- Exercise instructions -
**1.** Answer these about the gold-processing thread, one per line:
(a) About how much did samuel-a pay for the rolling mill?
(b) What does Geo use as a roller?
(c) What reason does samuel-a give for not using a mold?
**2.** Please copy the gold-processing thread word for word, from "http://www.youtube.com/watch?v=6cAHC9WHde0 - Part" to "Geo (Oct 17, 2011)".

- Excerpt to read -
================================

# Processing high karat gold -



## samuel-a (Oct 16, 2011)

http://www.youtube.com/watch?v=Ta6buVzm_Aw - Part 1

http://www.youtube.com/watch?v=6cAHC9WHde0 - Part 2


There are articles attached with each video. 
Hope this demonstration could help someone.


----------



## Geo (Oct 17, 2011)

great videos. thanks Sam. nice roller you have there, my roller is a ball-pin hammer. :lol:


----------



## samuel-a (Oct 17, 2011)

Thank you Geo.



Geo said:


> nice roller you have there, my roller is a ball-pin hammer.



This rolling mill is probably one of the most useful tools in my lab. Got it for around 250$ brand new, + 4 replacement rolls to strech wires, squares and halfs.


----------



## Claudie (Oct 17, 2011)

Great videos! Thanks for posting them. Just curious, but why didn't you use a mold?


----------



## samuel-a (Oct 17, 2011)

Basically... it's easier to sell that way.

In form of shots, the buyer can inspect more surface area of the metal and 'feel' the gold better.


----------



## philddreamer (Oct 17, 2011)

Thanks Samuel, very nice.


----------

================================

- Provided records -
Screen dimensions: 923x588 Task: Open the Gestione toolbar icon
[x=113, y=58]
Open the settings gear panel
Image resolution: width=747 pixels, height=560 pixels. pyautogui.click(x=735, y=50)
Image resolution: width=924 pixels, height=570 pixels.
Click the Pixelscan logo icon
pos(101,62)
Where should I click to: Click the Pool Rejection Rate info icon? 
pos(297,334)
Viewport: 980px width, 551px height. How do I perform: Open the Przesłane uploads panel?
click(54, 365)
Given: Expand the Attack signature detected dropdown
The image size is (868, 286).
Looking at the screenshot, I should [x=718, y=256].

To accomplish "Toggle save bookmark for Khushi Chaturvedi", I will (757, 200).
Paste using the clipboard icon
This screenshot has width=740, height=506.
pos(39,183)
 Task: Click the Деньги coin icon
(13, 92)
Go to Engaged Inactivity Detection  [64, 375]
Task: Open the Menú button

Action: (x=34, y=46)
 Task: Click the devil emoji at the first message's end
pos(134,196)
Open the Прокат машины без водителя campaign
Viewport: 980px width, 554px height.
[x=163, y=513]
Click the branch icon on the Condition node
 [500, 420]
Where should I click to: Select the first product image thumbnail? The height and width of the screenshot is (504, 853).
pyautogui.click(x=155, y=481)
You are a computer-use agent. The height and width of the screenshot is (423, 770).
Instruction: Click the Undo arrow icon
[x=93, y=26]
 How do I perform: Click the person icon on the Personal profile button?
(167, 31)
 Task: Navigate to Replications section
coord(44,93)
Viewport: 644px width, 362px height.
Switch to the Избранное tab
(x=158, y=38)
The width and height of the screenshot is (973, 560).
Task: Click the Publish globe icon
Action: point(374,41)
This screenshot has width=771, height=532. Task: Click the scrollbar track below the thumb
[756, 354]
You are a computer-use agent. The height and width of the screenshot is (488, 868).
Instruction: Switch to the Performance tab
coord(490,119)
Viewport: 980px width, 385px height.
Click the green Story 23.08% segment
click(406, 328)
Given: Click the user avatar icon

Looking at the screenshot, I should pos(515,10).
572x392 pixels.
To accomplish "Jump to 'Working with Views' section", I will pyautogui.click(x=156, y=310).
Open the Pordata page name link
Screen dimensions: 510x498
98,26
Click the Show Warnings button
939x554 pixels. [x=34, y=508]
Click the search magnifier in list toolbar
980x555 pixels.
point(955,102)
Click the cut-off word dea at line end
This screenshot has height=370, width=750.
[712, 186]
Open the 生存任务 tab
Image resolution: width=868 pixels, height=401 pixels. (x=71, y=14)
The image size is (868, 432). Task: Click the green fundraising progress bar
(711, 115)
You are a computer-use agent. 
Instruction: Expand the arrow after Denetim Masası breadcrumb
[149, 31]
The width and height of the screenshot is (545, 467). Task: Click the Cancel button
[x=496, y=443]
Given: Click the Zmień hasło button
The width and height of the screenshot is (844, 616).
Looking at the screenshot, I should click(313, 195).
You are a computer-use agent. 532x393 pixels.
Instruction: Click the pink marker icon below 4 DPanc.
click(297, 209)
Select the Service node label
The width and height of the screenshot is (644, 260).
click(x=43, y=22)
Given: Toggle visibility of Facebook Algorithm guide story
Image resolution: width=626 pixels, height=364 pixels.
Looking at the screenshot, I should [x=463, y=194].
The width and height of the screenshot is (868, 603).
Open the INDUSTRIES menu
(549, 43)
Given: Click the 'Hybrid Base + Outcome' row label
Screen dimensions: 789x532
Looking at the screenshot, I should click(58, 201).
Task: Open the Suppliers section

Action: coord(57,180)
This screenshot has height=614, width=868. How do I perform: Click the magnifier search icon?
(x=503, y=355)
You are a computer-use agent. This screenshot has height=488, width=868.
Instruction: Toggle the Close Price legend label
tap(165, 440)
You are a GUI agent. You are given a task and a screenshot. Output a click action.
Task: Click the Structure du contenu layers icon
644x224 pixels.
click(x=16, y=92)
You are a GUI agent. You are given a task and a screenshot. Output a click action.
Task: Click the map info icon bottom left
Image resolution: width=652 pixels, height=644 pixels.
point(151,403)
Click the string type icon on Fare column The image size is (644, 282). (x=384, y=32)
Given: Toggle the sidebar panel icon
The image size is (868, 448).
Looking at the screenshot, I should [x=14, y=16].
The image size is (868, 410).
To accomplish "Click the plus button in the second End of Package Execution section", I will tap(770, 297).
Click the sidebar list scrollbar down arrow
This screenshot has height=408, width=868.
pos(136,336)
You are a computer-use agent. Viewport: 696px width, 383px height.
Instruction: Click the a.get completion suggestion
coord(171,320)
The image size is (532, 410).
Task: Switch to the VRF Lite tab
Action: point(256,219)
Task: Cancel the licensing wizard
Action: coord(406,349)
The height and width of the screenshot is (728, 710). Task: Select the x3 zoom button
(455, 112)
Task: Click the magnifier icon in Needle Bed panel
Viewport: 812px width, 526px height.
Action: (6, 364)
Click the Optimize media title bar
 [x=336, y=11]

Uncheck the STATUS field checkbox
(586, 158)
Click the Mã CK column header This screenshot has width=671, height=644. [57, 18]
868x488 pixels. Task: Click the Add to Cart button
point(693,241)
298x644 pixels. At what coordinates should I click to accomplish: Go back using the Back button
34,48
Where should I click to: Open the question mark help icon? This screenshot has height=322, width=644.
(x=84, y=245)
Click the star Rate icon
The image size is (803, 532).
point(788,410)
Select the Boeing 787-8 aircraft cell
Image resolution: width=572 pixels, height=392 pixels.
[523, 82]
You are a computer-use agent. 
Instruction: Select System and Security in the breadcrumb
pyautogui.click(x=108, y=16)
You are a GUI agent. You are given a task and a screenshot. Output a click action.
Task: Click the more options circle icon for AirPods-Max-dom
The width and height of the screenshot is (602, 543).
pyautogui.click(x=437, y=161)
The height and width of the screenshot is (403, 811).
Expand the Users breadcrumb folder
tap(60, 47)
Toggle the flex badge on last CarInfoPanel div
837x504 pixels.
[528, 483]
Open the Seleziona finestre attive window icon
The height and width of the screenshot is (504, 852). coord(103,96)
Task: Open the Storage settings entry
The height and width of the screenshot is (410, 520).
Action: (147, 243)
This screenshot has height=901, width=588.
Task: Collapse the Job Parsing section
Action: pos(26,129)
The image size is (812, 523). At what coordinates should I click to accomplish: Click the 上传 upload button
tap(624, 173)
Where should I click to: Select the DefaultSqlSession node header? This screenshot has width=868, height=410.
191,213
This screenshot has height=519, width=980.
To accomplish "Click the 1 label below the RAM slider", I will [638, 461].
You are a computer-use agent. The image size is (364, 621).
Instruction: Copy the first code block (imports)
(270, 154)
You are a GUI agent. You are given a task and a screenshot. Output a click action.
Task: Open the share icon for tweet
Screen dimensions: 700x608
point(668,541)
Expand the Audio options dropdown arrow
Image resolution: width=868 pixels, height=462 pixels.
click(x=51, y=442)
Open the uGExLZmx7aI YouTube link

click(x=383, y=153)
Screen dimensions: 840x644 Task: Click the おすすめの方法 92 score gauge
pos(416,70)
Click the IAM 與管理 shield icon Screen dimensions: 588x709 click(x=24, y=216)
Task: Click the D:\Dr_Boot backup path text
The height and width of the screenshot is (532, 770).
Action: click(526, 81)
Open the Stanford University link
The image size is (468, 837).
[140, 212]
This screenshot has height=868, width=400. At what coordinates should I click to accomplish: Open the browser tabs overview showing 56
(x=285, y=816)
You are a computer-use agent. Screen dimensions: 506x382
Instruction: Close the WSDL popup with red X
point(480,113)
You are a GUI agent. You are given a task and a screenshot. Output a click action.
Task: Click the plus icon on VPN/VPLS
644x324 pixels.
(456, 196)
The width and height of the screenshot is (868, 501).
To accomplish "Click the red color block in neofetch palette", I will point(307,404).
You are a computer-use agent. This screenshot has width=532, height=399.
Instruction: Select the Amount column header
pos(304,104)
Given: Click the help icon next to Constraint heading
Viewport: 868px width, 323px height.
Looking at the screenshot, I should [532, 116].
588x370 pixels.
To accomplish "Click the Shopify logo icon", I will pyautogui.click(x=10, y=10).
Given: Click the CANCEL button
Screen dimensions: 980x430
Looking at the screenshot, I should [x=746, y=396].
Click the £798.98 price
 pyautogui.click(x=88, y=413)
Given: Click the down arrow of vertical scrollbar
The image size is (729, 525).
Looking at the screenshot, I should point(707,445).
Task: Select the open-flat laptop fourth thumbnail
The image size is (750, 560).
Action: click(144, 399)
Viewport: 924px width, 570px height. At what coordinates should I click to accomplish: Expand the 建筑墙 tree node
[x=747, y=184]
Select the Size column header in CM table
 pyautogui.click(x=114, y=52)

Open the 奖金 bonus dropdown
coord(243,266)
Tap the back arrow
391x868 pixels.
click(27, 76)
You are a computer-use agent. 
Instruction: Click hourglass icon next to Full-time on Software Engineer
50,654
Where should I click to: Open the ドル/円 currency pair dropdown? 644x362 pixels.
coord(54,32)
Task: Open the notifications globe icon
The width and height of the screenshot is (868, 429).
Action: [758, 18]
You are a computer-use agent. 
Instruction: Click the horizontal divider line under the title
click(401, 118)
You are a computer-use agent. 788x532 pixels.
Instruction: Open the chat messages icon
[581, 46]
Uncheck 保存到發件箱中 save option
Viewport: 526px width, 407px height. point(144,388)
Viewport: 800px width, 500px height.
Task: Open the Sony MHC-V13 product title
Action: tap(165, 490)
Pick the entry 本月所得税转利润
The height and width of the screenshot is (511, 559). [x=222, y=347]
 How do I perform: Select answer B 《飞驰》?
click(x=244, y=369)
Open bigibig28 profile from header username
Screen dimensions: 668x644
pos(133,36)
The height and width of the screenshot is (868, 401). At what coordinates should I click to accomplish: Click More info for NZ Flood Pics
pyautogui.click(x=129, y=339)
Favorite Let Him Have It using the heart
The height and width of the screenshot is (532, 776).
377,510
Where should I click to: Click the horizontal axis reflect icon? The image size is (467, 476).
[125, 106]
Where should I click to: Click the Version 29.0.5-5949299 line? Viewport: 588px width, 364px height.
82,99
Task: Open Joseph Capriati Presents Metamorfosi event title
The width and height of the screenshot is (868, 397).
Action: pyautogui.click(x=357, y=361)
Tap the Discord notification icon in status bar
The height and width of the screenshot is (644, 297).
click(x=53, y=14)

================================

- Worked solutions -
**1.**
(a) Around 250$, brand new.
(b) A ball-pin hammer.
(c) It's easier to sell that way: in the form of shots, the buyer can inspect more surface area of the metal and "feel" the gold better.

**2.**
http://www.youtube.com/watch?v=6cAHC9WHde0 - Part 2


There are articles attached with each video. 
Hope this demonstration could help someone.


----------



## Geo (Oct 17, 2011)